To protect these basic rights, the law requires that there must be an Individualized Educational Plan (IEP). The IEP meeting(s) are the discussion where parents and school personnel jointly make decisions about an educational program for a child with a disability. The IEP document is the written record of the decisions made at an IEP meeting for the child's educational program. The IEP is the "instruction sheet" for the child's educational plan for the duration of that IEP, which must be written each year, but may be altered with the agreement of the parents and school personnel. Due Process rights protect the child's IEP from being changed without notifying the child's parents, and provide the parents with a mechanism to dispute and resolve any issues that arise regarding the child's education.

The family's first contact with the school system will probably be shortly before the child turns three years old when the Regional Center will schedule a "Transition Meeting" with the parent, the Regional Center caseworker, and a representative of the child's school district. The school district may arrange for various therapists to assess the child's needs as they relate to the child's ability to productively participate in his school environment. These assessments will probably include physical, occupational, speech, social/emotional development. The child's therapeutic services, as they relate to helping the child meet his or her educational needs, should be provided by the school district.

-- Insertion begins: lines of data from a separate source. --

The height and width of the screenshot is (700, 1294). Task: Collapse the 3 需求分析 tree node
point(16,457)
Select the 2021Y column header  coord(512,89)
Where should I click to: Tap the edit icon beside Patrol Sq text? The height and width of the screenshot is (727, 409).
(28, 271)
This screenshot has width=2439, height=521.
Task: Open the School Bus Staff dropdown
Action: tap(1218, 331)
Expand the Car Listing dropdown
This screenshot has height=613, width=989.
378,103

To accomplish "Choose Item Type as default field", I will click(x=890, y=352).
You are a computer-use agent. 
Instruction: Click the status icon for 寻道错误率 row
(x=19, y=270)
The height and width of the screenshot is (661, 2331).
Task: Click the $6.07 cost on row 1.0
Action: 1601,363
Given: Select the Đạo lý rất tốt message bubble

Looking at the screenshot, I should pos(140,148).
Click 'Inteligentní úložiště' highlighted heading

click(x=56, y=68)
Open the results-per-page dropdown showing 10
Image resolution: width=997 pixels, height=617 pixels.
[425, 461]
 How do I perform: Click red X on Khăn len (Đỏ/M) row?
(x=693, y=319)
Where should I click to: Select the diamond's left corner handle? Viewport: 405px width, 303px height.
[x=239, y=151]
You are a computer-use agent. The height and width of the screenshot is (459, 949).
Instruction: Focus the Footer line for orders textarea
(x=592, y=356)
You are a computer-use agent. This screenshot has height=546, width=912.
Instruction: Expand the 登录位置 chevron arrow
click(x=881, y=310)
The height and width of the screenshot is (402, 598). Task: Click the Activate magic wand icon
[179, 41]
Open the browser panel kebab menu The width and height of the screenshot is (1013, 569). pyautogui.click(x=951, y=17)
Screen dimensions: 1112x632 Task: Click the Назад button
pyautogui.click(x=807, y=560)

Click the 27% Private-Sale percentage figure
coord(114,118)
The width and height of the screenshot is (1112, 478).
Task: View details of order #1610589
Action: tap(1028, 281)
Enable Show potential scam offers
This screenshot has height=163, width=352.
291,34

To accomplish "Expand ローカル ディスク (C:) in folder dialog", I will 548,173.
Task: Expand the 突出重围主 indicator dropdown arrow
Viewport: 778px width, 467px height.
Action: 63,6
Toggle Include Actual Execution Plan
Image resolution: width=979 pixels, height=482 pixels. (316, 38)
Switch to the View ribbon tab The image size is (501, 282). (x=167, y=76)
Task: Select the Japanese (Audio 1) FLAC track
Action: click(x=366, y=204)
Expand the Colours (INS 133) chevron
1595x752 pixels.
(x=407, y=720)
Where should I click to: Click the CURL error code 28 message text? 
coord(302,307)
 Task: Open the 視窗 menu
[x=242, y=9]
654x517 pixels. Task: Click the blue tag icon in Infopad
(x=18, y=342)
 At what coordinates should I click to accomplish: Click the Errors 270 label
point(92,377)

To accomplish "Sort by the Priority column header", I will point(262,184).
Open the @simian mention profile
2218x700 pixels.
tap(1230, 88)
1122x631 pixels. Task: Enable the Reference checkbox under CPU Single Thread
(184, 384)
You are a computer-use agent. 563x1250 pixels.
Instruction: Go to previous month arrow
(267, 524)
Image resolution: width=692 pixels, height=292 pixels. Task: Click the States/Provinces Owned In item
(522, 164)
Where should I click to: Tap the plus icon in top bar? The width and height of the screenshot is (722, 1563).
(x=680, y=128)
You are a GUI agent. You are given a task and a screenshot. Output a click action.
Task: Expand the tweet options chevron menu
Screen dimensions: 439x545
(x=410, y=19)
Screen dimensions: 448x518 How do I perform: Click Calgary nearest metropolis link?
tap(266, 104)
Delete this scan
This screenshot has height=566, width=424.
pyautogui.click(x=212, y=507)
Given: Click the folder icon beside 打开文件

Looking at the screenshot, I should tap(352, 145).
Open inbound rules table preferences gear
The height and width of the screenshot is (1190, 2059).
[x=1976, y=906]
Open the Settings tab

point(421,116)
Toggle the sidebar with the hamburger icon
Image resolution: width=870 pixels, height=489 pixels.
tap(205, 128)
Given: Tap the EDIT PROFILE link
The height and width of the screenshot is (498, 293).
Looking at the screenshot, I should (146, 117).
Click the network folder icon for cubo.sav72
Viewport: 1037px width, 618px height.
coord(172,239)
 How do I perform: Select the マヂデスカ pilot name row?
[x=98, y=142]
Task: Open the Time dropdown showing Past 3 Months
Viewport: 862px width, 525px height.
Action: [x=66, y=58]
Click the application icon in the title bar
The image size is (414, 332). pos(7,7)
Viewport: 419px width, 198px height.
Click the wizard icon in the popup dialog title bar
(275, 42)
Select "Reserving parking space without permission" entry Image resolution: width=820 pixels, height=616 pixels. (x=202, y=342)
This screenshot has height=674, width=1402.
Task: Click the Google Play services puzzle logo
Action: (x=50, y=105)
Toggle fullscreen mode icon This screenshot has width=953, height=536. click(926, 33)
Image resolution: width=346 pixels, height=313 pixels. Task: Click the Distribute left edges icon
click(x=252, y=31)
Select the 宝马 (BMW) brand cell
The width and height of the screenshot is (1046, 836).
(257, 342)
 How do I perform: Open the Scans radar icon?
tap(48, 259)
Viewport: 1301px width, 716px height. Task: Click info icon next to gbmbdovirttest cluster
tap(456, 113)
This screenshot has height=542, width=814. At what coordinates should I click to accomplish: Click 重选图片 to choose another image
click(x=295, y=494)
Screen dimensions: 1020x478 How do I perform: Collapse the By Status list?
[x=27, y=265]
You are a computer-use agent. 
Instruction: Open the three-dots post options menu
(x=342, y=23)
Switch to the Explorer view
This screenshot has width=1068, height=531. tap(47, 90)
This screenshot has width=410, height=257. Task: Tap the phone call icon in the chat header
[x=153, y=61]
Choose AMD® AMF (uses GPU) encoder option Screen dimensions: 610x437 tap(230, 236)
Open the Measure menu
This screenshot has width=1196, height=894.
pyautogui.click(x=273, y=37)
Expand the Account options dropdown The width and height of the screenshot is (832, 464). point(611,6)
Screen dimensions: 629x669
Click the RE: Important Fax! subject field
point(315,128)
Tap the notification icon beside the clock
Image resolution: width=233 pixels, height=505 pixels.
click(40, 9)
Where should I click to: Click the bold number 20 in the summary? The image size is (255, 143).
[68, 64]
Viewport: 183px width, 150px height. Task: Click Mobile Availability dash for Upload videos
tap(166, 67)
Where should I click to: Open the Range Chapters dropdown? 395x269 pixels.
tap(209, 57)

Not all children with PWS need to receive special education services, but care providers should know that any child younger than three years, potentially eligible for special education, shall be afforded the protections provided pursuant to the California Early Intervention Services Act, and that early educational opportunities must be made available to all children between the ages of three to five years who require special education services. Special education is a crucial component of the total public education system and is designed to provide education in a way that promotes maximum interaction between children with disabilities and children who are not disabled, in a manner that is appropriate to the needs of both. Special education programs are supposed to provide a full continuum of program options to meet the educational and service needs of individuals with exceptional needs in the least restrictive environment, including instruction conducted in the classroom, in the home, or even in hospital or institution settings.

Current law does not require a school district to pay for the cost of a child's education, including special education and related services, at a private school or facility if a free appropriate public education is available to the child and the care provider elects to place the child in the private school or facility. If a child is to attend a private school setting and requires requires special education services, parents and care providers will need to research the options available for the provision of these services.

The educational system, as well as the system of special education, is replete with myriad complicated laws, rules, and regulations. Parents and care providers are encouraged to ask questions of other parents, parent advocacy groups, teachers, administrators, and participate in workshops designed to keep the public informed about educational rights the child is entitled to receive, not only a free and appropriate public education but one that is enjoyable and rewarding to the child.